- _Extracted text_:
^^^^

# Range report-New beretta/Wilson Brig Tac



## JTZ06 (Sep 29, 2015)

First time out today with my new Beretta/ Wilson Brig Tac. let me say first that this is the sweetest shooting gun. I had the two upgrades done by WC, the trigger tune and mag guide...The double and single action are smooth, and break very crisp. The double action breaks at appr 8lbs, and the single action 4 lbs. The action on the slide is tight, feels like it's on ball bearings. Fit an finish beyond my expectations. I shot a total of 175 RND's. 150 of 124 GR Full metal jacket, and 25 RND's if FED PREM> Hydra Shocks, JHP. 50 RND's of Lawman 124 G, 50 RND's of Winchester Nato 124 GR, 50 RND;s Amer Eagle 124 GR. Of the 175 RND's had one issue, one bad jacket on one round, didn't see it when loading the mags...The target below was shot with 5 rounds of each, @ 17 yards. I was very pleased, for the first time out with a new gun...:smt001


----------



## mcltc (Sep 27, 2015)

Nice shooting, nice gun! If you ordered directly from Wilson Combat, how long was the wait?


----------



## JTZ06 (Sep 29, 2015)

I didn't order from WC. I ordered the gun from one of WC premier dealers...


----------

^^^^

- _Supplied material_:
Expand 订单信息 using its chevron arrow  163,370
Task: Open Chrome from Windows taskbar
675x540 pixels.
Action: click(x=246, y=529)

^^^^

- _Things to do_:
A: Return the passage of the range report starting with "First time out today" and going on through "(Sep 27, 2015)".
B: Name each type of ammunition that the range report says was fired in the new gun.
Use only the range report for this work.

- _Results in order_:
A:
First time out today with my new Beretta/ Wilson Brig Tac. let me say first that this is the sweetest shooting gun. I had the two upgrades done by WC, the trigger tune and mag guide...The double and single action are smooth, and break very crisp. The double action breaks at appr 8lbs, and the single action 4 lbs. The action on the slide is tight, feels like it's on ball bearings. Fit an finish beyond my expectations. I shot a total of 175 RND's. 150 of 124 GR Full metal jacket, and 25 RND's if FED PREM> Hydra Shocks, JHP. 50 RND's of Lawman 124 G, 50 RND's of Winchester Nato 124 GR, 50 RND;s Amer Eagle 124 GR. Of the 175 RND's had one issue, one bad jacket on one round, didn't see it when loading the mags...The target below was shot with 5 rounds of each, @ 17 yards. I was very pleased, for the first time out with a new gun...:smt001


----------



## mcltc (Sep 27, 2015)

B:
- Lawman 124 G
- Winchester Nato 124 GR
- Amer Eagle 124 GR
- FED PREM> Hydra Shocks, JHP